Dehiscence of the semicircular canal is usually diagnosed by a neurologist or ENT specialist who specializes in vertigo.

These specialized doctors will take a thorough medical history, perform a neurological examination and various tests to assess the function of your vestibular system.

You will probably have the following diagnostic tests:

  • Hearing and balance tests, including audiometry, vestibular evoked myogenic potentials (VEMP) and video nystagmography (VNG)

Imaging (high-resolution CT scan)

Treatment of semicircular canal dehiscence

Currently, the only treatment option is surgery. However, if your symptoms are mild, the disadvantages of surgery may outweigh the benefits. Your doctor may suggest you start with less invasive methods to treat your symptoms.

Some people find it helpful just to know what is causing their symptoms. Other people find that their symptoms improve with different techniques, e.g:

  • Avoid triggers such as loud noises and music; earplugs can help to muffle sounds
  • Avoid strong pressure changes, e.g. when diving or flying
  • Avoid lifting or straining
  • Avoid equalizing pressure in the ear or blowing your nose vigorously
  • Tinnitus retraining therapy
  • Use of a hearing aid

Your doctor will examine you regularly to see how you are doing and whether your symptoms are changing. Dehiscence of the semicircular canal will not get better on its own and your symptoms may stay the same or even get worse without surgery. Symptoms may increase with age as the thickness of the bone over the superior semicircular canal decreases.

Therapy option

Operation

Surgical intervention for semicircular canal dehiscence is usually suggested for patients whose symptoms are severe and for whom other measures do not help.

There are various surgical options, including:

  • Canal blockage to block the ear canal
  • Closing the archway to seal the hole
  • Reinforcement of the round or oval window

Which procedure is used depends on various factors, including

  • where the hole is located and how big it is
  • the shape of your ear and your skull bones
  • your state of health
  • how experienced your surgeon is with the respective procedure

Some techniques produce better results than others, and some carry a higher risk of hearing loss. Your surgeon will discuss the risks and benefits with you, including possible side effects and how long it usually takes to recover from the procedure.

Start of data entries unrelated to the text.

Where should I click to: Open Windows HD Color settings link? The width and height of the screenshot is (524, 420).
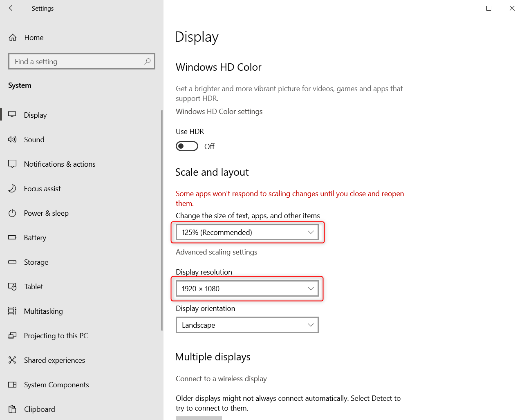pyautogui.click(x=219, y=111)
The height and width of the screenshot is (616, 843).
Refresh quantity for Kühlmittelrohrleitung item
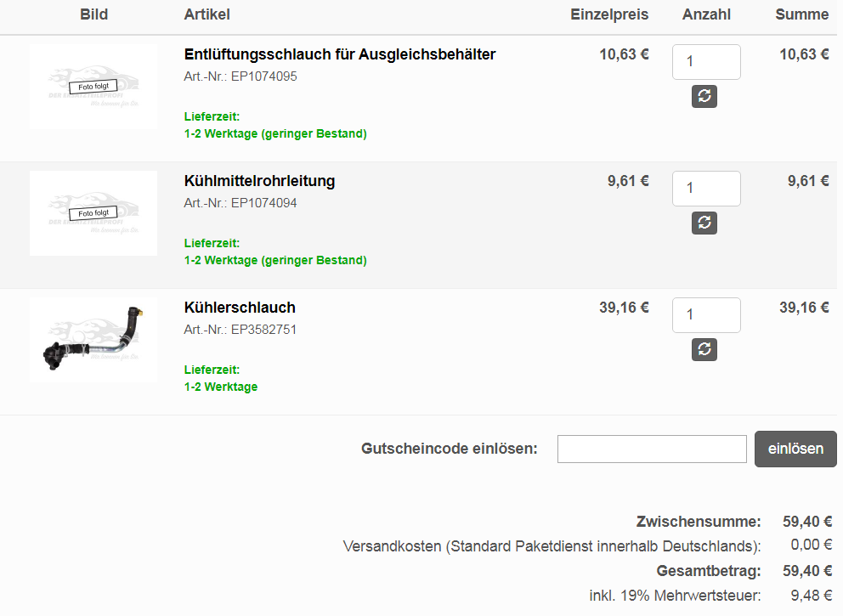tap(704, 223)
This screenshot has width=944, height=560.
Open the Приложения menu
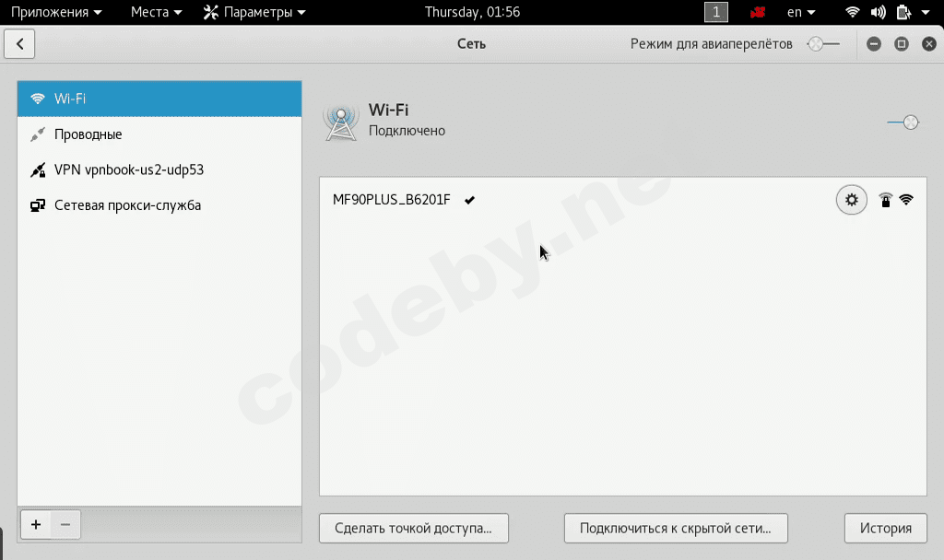56,12
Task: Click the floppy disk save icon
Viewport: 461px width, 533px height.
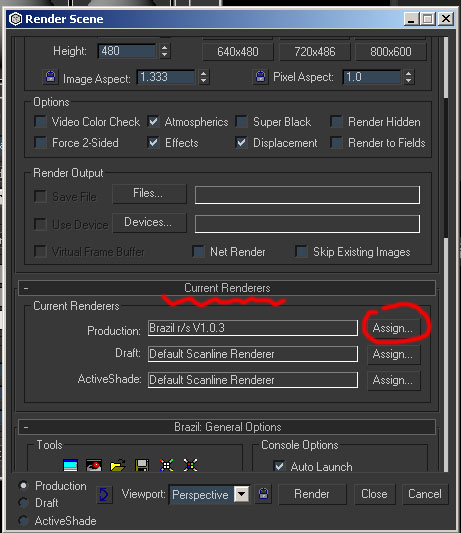Action: 142,465
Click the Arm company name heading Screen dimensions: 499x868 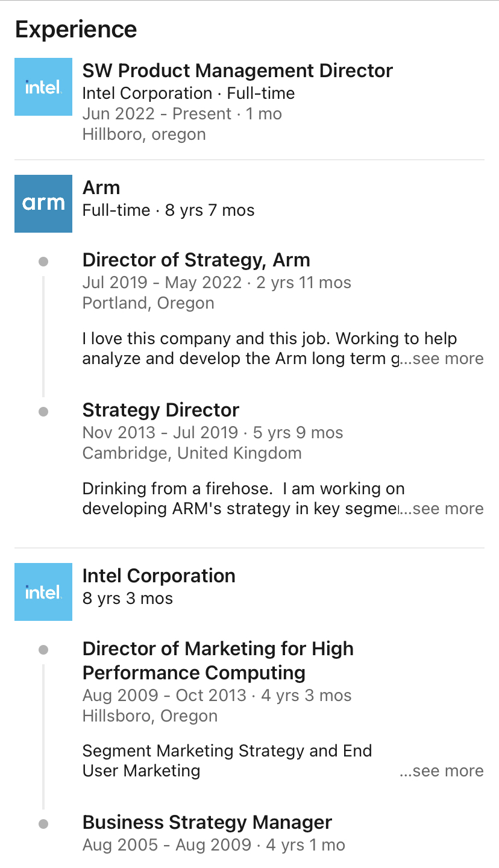pos(101,187)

Before surgical intervention, it is essential to rule out other diseases with similar symptoms and to ensure that the symptoms are definitely caused by semicircular canal dehiscence.

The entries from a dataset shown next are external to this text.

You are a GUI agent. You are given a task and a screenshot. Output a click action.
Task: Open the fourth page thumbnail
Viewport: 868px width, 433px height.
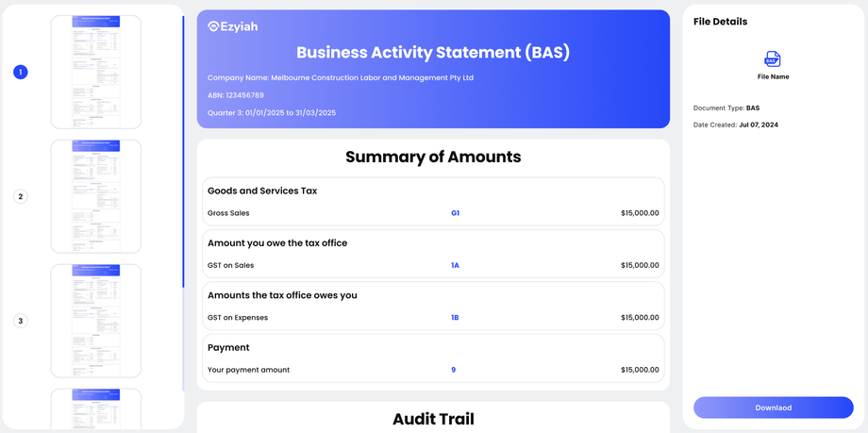(96, 408)
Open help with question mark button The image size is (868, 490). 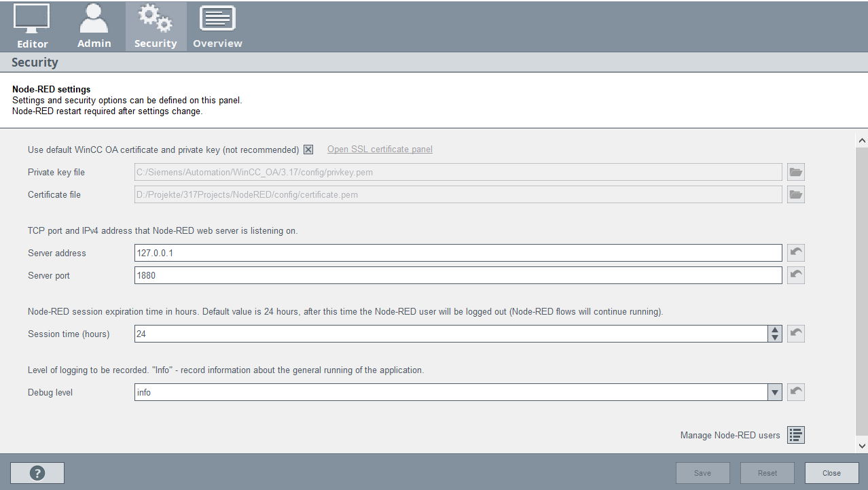37,473
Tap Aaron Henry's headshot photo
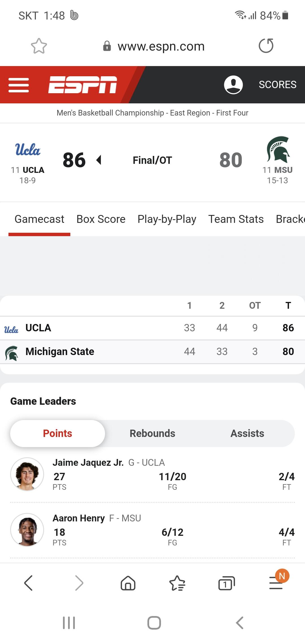The height and width of the screenshot is (644, 305). tap(27, 530)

Most people who have surgery for an arcuate duct dehiscence have good results, fewer symptoms and a better quality of life. The most common side effects of surgery include

  • Functional restriction of the affected semicircular canal and/or another nearby semicircular canal
  • Impairment of the function of one or both macular organs (utriculus and sacculus), which are part of the vestibular organ and help to perceive head movements
  • Vestibular disorders immediately after the operation; these usually improve in the weeks following the operation
  • Benign paroxysmal positional vertigo (BPLS)
  • High-frequency sensorineural hearing loss

Recovery after an operation usually takes longer if the following factors are present:

  • Holes on both sides
  • larger holes

What happens next?

What you can expect in the future.

Researchers are investigating the causes of semicircular canal dehiscence and ways to prevent, diagnose and treat it. Surgeons are also developing new methods and improving existing methods so that they are more effective and recovery takes less time. Some researchers believe that one day it may be possible to close the hole using 3D printing.